You know, we need a little excitement in our life. What's another schism, right? I think cooler minds will prevail. I don't think AI is well understood. I think a lot of this is we have to wait and see. I will tell you the area that I do worry about with AI is the whole issue of ethical use, and notifications and warnings. There’s a lot of bad actors out there. There's a lot of bad data. We can see that generative AI, without judgement, without filtering, without regulation, could be bad. Imagine the impact of AI on elections. We've already kind of seen bad actors impacting elections around the world, certainly in the United States. 

The best minds in the world should really be getting together and talking about ethical use of AI and ethical use of data, and get ahead of this and work in collaboration with the private sector. I would love the President of the United States and our leadership here to get together with the current and future AI superpowers and talk about this. Responsibility and leadership and judgement really matter. I could see this being bad, but I'd like to see us move aggressively ahead of it.

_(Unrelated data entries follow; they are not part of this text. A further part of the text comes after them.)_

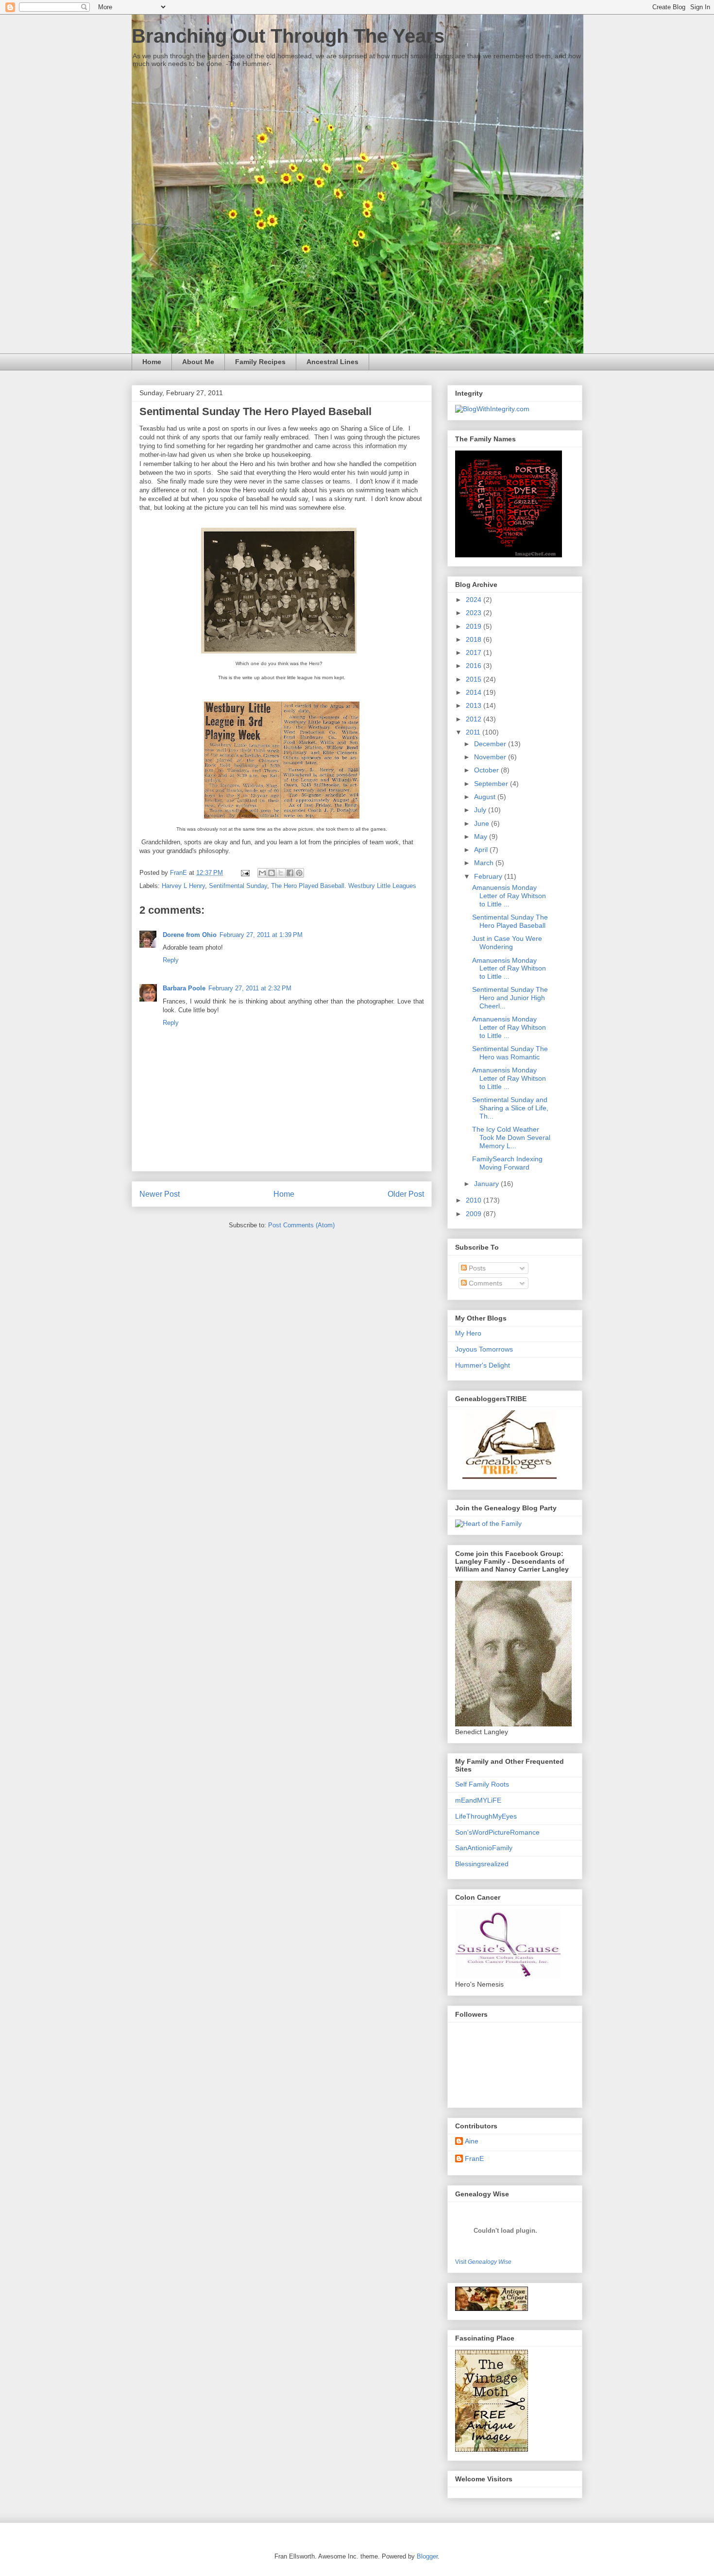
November (491, 757)
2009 (474, 1214)
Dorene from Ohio (190, 934)
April (482, 849)
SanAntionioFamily (483, 1848)
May (481, 836)
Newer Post (159, 1194)
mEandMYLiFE (478, 1800)
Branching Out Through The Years (288, 36)
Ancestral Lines (332, 362)
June (482, 823)
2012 (474, 719)
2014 (474, 692)
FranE (474, 2158)
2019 (474, 626)
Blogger (427, 2556)
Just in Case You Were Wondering (507, 943)
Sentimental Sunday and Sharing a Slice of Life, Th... (510, 1108)
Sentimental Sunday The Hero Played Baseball (510, 921)
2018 (474, 639)
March (484, 863)
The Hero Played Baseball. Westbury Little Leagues (343, 885)
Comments (484, 1283)
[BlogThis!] (271, 873)
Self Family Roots (482, 1784)
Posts (476, 1268)
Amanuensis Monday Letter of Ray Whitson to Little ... (509, 896)
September (492, 783)
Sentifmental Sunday (238, 885)
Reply (171, 960)
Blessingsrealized (482, 1864)
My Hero (468, 1333)
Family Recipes (260, 362)
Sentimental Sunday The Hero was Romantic (510, 1053)
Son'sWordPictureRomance (497, 1832)
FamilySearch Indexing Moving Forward (507, 1163)
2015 (474, 679)
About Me (198, 362)
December (491, 744)
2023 (474, 613)
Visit (483, 2261)
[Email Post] (245, 872)
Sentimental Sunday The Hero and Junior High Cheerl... (510, 998)
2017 (474, 652)
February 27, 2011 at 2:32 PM (249, 988)
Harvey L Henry (183, 885)
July (481, 810)
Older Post (406, 1194)
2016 (474, 665)
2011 (474, 732)
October (487, 770)
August (485, 797)
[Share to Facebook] (290, 873)
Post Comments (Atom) (301, 1225)
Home (151, 362)
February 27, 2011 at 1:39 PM (261, 934)
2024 (474, 599)
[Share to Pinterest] (299, 873)
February (489, 876)
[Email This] (262, 873)
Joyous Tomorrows (484, 1349)
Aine (471, 2141)
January (487, 1184)
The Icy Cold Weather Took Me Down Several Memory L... (511, 1137)
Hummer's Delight (482, 1365)
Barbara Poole (184, 988)
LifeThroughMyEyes (486, 1816)
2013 (474, 705)
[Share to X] (281, 873)
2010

I don't think we should kill AI. I don't think we should take a pause. But I think that we need to organize and mobilize. I would even go so far as to say there needs to be a Manhattan Project, if you will, in the United States, where we really do get the best and brightest talking with the government and actually take some action with it. Don't politicise this. This is not about politics. 

It is however a global issue - the same questions are being asked in, for example, the European Union, which on past form when it comes to tech and data regulation, is likely to be ready to take a more hardline approach than the US. This, in turn, could lead a Balkanization of approaches to AI in terms of what’s deemed acceptable and ethical use. 

We’ve seen this before, agrees Block, around data privacy and data protection: 

The Europeans were way ahead of the United States on data privacy with GDPR. There seems to be a trend - every day [in the US], there's a new calling for less centralized government and more states rights. Every state should have its own policy. It's already playing out on social issues in the United States. There's just no leadership. We need leadership.

My take

AI doesn't mean this is the end of technology. We're never going to stop innovating. It's human nature to innovate and to create. That's who we are.  

A positive thought to hang onto as the debate around AI gets ever more febrile.